Texte source

----------

Le rapport de Jean-Louis Beffa à Jacques Chirac a donné lieu à la création d’une agence pour l’innovation industrielle doté d’un joli budget. Ce rapport a été discuté dans la blogosphère.
Certains ont été notamment surpris de l’absence d’un axe prioritaire « Technologies de l’Information et de la Communication » dans ce rapport et ont souligné combien d’autres pays avaient au contraire misé sur l’innovation dans les TIC, les STIC (Sciences et …), les NTIC (Nouvelles… ce qui fait déjà un peu ancien).
Histoire d’apporter ma pierre à l’édifice de la critique (constructive), voici deux documents qui soulignent l’importance prioritaire que les TIC devraient avoir dans une politique d’innovation industrielle en France.
Le premier est un rapport d’étude du conseil stratégique des technologies de l’information auprès du premier ministre, portant sur les politiques de R&D sur les STIC dans les grands pays industriels. Il montre que l’Europe est largement en retard par rapport au Japon et aux USA en matière de R&D sur les NTIC.
Le deuxième document est le bulletin de juin 2005 du centre d’analyse statistique du Canada, portant sur l’innovation. Il indique :
Les résultats de l’Enquête sur l’innovation de 2003, qui portait sur l’innovation dans certaines industries de services, montrent que les établissements des industries de services des TIC sont les plus susceptibles d’être innovateurs. Au Canada, les trois industries où les taux d’innovation étaient les plus élevés appartenaient toutes aux TIC.
En l’occurence, il s’agit des éditeurs logiciels, des opérateurs satellite ou Internet et, dans une moindre mesure, des SSII et du conseil, des bureaux d’études, sociétés d’ingénierie ou de R&D et, enfin, des grossistes-distributeurs high-tech. Il me semble donc que l’agence française pour l’innovation industrielle néglige l’innovation dans l’industrie des services en ne prévoyant aucune priorité politique pour les TIC alors que, dans des pays tels que le Canada, les TIC sont perçues comme un secteur prioritaire d’innovation. On dit que les grands capitaines d’industrie, tels que M. Beffa, ne voient parfois dans l’informatique qu’un « mal nécessaire » (à la bonne gestion, notamment financière, des industries « lourdes »). Ceci explique-t-il cela ?

----------

Extrait source
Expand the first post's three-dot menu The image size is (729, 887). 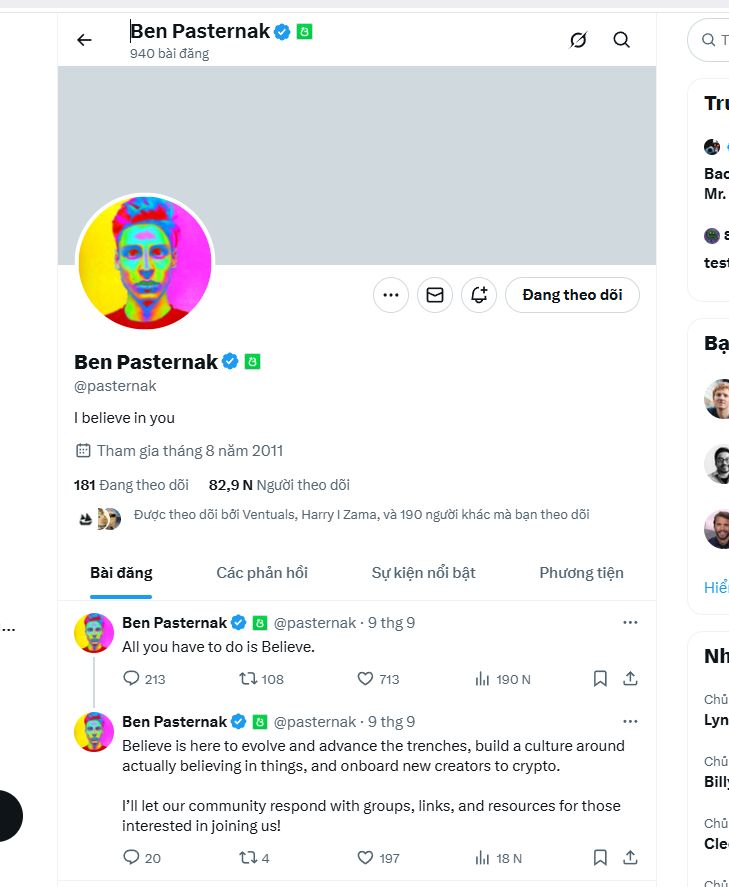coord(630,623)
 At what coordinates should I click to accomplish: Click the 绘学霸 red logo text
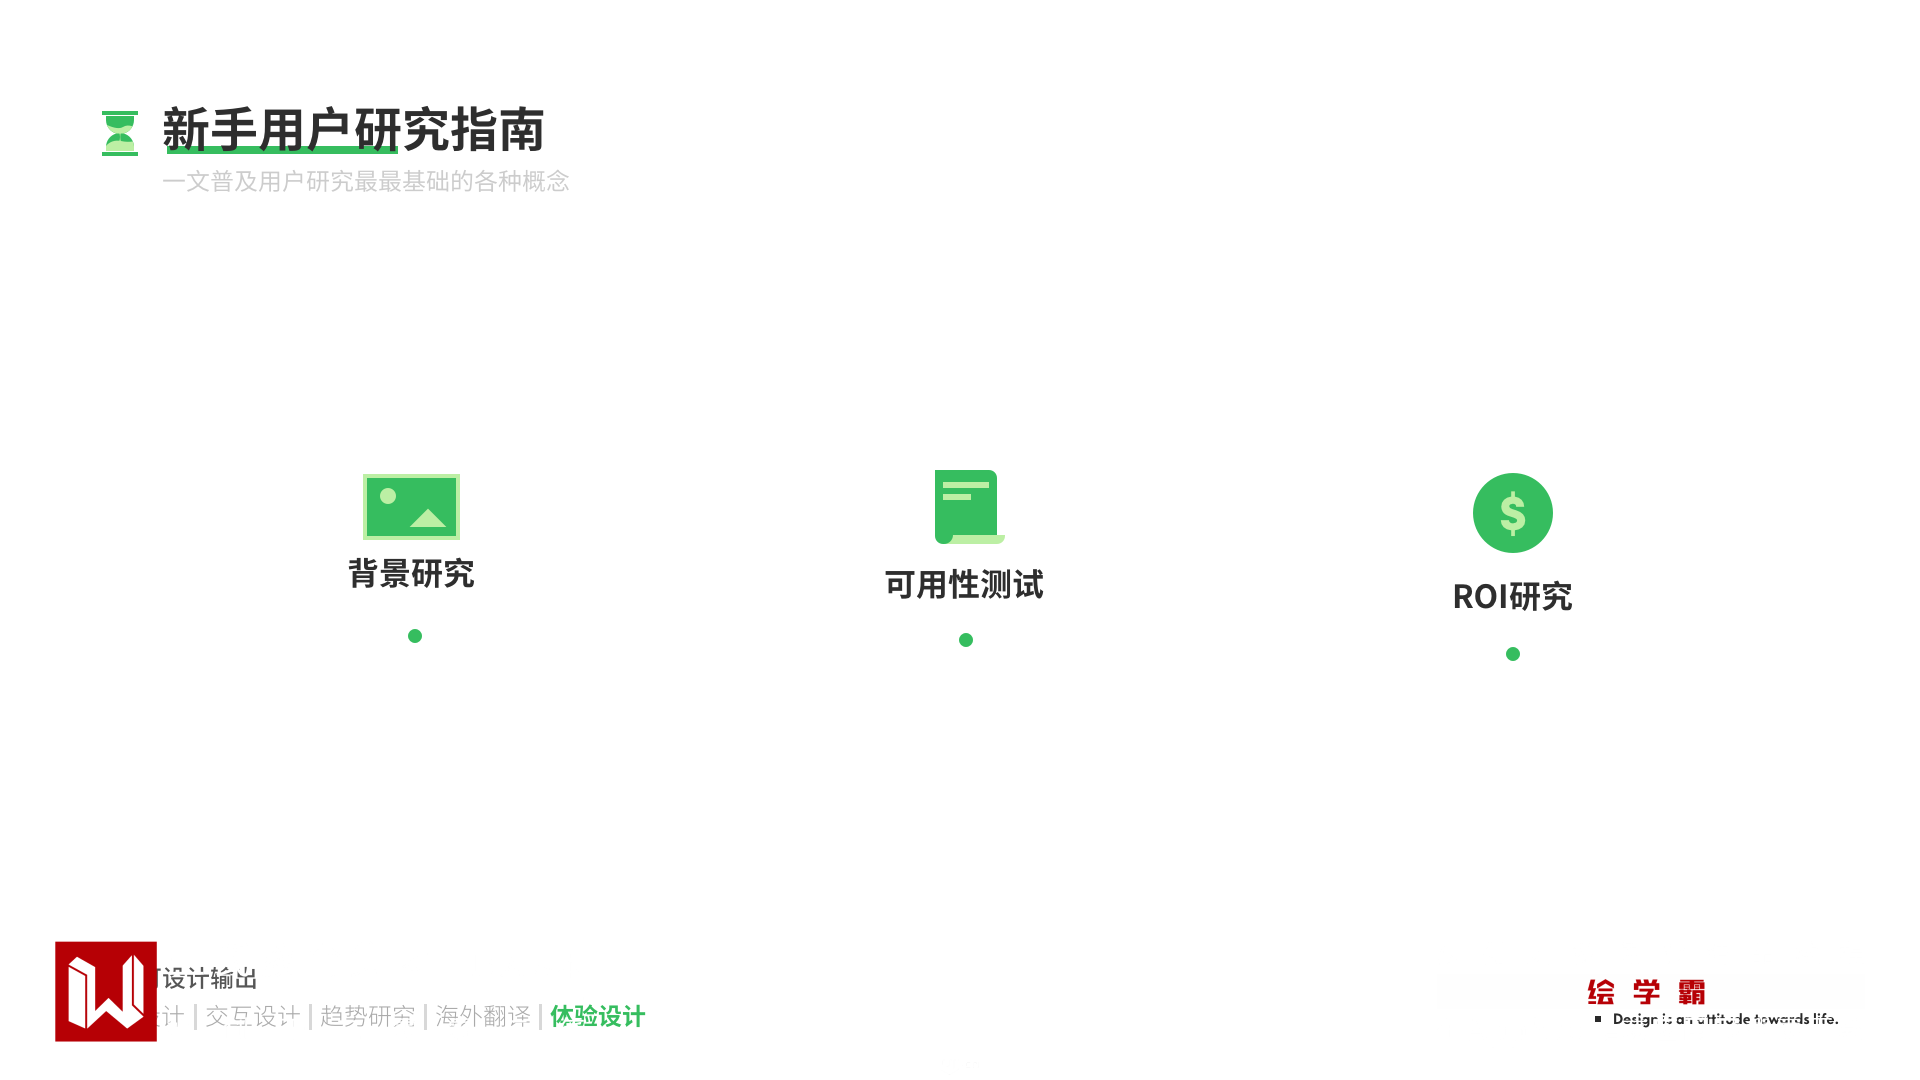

----------

Consigne
Prolongez le billet sur le rapport Beffa et les TIC en enchaînant juste après sa dernière phrase.

Réponse
PS : Au passage, dans le document canadien, vous noterez que
les entreprises qui sont situées à proximité d’entreprises rivales ou d’universités ne sont pas plus
innovatrices que les autres de la même industrie, sauf quand la distance est extrêmement courte.
Il est précisé, un peu plus loin :
La proximité avec des entreprises rivales ou des universités semble favoriser l’innovation uniquement lorsque les distances sont très courtes (quelques centaines de mètres). Et même dans ces cas, la proximité n’a des répercussions que sur certains types d’innovations. La proximité étroite avec des entreprises rivales semble favoriser l’imitation plutôt que les innovations originales, tandis que la proximité étroite avec des universités semble favoriser les innovations originales plutôt que les imitations.
Alors, que penser de cet autre volet des politiques françaises de soutien à la R&D, qui passe par le développement de « pôles de compétitivité » censés rapprocher physiquement entreprises rivales et universités ? Le fond a certainement du bon. Mais a-t-on pensé à prescrire une distance limite au-delà desquels le pôle n’a plus de sens ni d’intérêt ?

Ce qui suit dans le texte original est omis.